# Minimum Amps for a service



## Fusion (May 13, 2010)

Article 230 - services.


----------



## 480sparky (Sep 20, 2007)

220.82(a)
225.39(c)
230.79(c)


----------



## Magnettica (Jan 23, 2007)

230.79 (C) One-Family Dwellings. For a one-family dwelling,
the service disconnecting means shall have a rating of not
less than 100 amperes, 3-wire.


----------



## Bob Badger (Apr 19, 2009)

There is no NEC minimum service size.

If you do the calculations in Article 220 and come up with 30 amps you could install a 30 amp service.


----------



## MDShunk (Jan 7, 2007)

I used to build a lot of 30 amp services for billboards, traffic signals, and school zone warning signs. The linemen bitch and moan when they discover they have some #10's or #8's to tap up to.


----------



## Fusion (May 13, 2010)

MDShunk said:


> I used to build a lot of 30 amp services for billboards, traffic signals, and school zone warning signs. The linemen bitch and moan when they discover they have some #10's or #8's to tap up to.

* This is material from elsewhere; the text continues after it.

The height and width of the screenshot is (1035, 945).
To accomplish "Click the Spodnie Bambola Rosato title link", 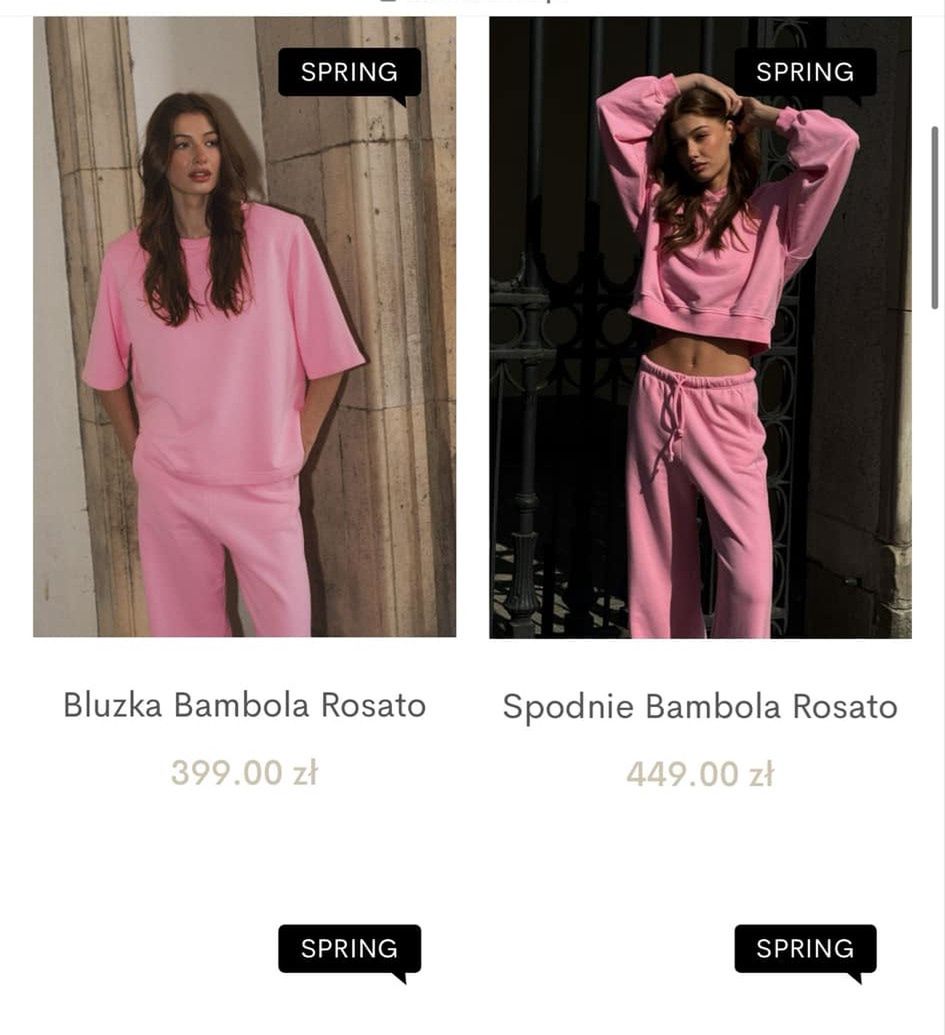I will pyautogui.click(x=700, y=706).
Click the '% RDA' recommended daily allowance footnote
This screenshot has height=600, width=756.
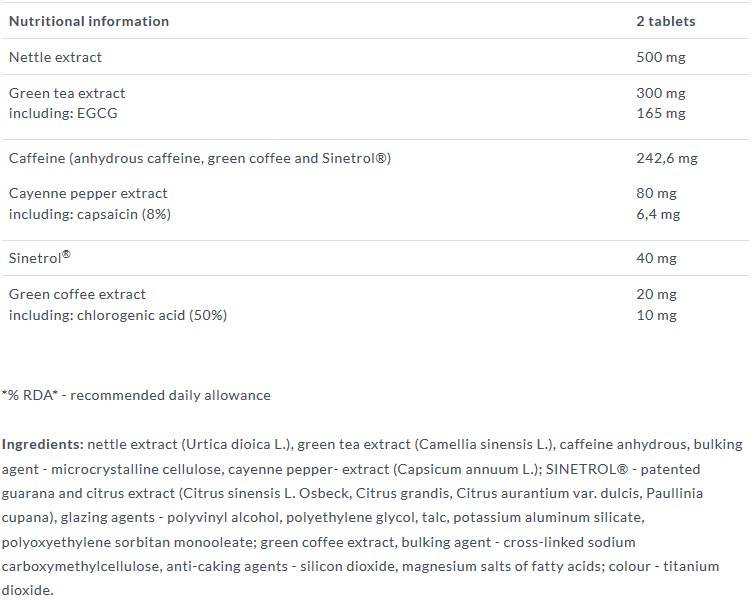[136, 395]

Why are linemen such primadonnas? It's not like they're smart or anything. :laughing:


----------



## rivermanchris (Dec 27, 2009)

Fusion said:


> Why are linemen such primadonnas? It's not like they're smart or anything. :laughing:


This is a very True Statement.


----------



## jwjrw (Jan 14, 2010)

Bob Badger said:


> There is no NEC minimum service size.
> 
> If you do the calculations in Article 220 and come up with 30 amps you could install a 30 amp service.


 
But you won't find a 30a meter can.:no: Not that it matters.


----------



## MDShunk (Jan 7, 2007)

jwjrw said:


> But you won't find a 30a meter can.:no: Not that it matters.


Woop-dee-doo. 

You could install a million amp meter can, if such a thing existed, for a 30 amp service. It's always okay to install equipment that is "heavier duty" than you really need, but it's just wasteful. In this case, if a 100 amp rated meter can is the smallest commonly available, that's what you use. Adapting some #10's to the lugs is the only real obstacle.


----------



## Dan1973 (9 mo ago)

NEC 2020 
230,23 (B) Minimum size. 
The conductors shall not be smaller than #8 copper or 6 AL. This would make it that the minimum service size would be 50A.


----------



## Almost Retired (Sep 14, 2021)

i agree .... but they fixed it 12 years ago


----------



## joe-nwt (Mar 28, 2019)

Dan1973 said:


> NEC 2020
> 230,23 (B) Minimum size.
> The conductors shall not be smaller than #8 copper or 6 AL. This would make it that the minimum service size would be 50A.


Go ask your utility if a 50 service is OK and see what they say.


----------



## 99cents (Aug 20, 2012)

I’m closing this thread because it’s twelve years old. Those code rules may not even apply anymore.


----------